Stored dataset items →
%%
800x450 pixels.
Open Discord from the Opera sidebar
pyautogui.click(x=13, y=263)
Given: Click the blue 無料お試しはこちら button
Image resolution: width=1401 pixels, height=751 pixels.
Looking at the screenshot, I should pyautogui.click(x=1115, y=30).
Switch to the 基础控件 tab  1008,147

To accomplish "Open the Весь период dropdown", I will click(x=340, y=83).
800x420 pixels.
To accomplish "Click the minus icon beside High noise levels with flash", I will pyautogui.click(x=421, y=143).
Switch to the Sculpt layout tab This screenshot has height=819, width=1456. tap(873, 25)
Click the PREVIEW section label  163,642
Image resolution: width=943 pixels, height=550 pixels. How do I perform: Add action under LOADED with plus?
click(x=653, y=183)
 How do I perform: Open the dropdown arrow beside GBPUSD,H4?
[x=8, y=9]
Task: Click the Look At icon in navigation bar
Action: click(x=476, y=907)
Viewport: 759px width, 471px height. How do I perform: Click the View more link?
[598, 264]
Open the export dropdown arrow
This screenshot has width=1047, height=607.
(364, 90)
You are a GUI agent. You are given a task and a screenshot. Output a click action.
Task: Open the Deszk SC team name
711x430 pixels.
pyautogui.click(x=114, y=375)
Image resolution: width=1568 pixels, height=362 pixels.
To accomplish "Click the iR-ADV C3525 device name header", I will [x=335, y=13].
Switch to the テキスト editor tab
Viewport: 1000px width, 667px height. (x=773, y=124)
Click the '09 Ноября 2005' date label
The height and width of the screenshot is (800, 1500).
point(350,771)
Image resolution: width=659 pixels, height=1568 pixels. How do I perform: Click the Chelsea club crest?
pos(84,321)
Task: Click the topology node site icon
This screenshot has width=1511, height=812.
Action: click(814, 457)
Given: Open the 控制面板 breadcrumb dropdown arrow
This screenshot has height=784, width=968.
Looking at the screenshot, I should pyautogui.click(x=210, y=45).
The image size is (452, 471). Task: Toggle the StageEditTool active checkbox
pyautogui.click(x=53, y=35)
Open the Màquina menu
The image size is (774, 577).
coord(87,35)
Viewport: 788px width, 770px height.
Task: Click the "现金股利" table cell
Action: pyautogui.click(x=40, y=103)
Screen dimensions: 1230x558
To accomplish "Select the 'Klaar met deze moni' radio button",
%%
To be done → Starting with the line containing "You are a GUI" and going on through the line containing "pyautogui.click(x=114, y=375)", rename "team name" to "team badge". Write out only those lines, otherwise unchanged.

Exercise solution →
You are a GUI agent. You are given a task and a screenshot. Output a click action.
Task: Open the Deszk SC team badge
711x430 pixels.
pyautogui.click(x=114, y=375)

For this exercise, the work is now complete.